● EXERCISE AIM
Across the listing below, how many lines contain the string "computer"? Only the number is needed.

● THE DATA
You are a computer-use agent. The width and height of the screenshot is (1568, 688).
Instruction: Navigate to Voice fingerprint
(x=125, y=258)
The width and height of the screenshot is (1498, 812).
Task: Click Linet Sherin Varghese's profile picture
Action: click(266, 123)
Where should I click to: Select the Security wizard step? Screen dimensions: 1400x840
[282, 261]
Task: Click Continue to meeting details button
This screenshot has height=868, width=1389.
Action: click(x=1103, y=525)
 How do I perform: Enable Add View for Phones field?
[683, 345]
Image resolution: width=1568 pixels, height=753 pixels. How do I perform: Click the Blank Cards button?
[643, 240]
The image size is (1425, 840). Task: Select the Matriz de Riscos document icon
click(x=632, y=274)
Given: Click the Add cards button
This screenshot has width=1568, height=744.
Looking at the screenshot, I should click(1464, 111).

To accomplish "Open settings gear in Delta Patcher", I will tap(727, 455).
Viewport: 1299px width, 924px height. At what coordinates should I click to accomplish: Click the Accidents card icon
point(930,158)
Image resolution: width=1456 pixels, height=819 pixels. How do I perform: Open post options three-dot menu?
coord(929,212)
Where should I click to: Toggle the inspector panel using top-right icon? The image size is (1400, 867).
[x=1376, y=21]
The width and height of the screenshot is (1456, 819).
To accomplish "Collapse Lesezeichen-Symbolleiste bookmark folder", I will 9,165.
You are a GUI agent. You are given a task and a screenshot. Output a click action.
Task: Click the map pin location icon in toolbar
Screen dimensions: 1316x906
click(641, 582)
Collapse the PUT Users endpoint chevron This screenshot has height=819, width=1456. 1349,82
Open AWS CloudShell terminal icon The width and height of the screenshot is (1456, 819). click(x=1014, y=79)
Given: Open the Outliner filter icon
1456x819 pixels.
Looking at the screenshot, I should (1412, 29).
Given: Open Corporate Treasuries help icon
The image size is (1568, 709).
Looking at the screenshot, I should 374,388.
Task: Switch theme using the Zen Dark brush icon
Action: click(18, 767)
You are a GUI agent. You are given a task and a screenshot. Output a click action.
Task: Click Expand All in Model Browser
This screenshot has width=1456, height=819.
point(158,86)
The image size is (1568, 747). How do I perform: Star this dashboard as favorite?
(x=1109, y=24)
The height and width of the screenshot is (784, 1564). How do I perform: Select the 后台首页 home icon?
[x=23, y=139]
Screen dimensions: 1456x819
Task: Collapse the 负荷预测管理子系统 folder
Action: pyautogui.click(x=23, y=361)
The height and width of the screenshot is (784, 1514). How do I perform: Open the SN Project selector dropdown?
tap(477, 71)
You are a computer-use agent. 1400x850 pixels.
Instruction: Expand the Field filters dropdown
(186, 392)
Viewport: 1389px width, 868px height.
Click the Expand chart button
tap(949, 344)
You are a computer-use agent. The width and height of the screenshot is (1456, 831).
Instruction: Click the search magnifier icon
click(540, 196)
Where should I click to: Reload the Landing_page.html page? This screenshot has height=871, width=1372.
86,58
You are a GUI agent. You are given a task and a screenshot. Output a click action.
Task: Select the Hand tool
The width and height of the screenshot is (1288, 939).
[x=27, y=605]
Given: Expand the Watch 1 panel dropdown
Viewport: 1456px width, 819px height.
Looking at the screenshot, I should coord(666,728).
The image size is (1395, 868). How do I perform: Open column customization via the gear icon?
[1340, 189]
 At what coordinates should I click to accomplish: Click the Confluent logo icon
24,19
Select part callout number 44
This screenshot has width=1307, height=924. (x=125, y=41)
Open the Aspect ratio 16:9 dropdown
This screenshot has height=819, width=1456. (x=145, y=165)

● REPLY TO THE TASK
3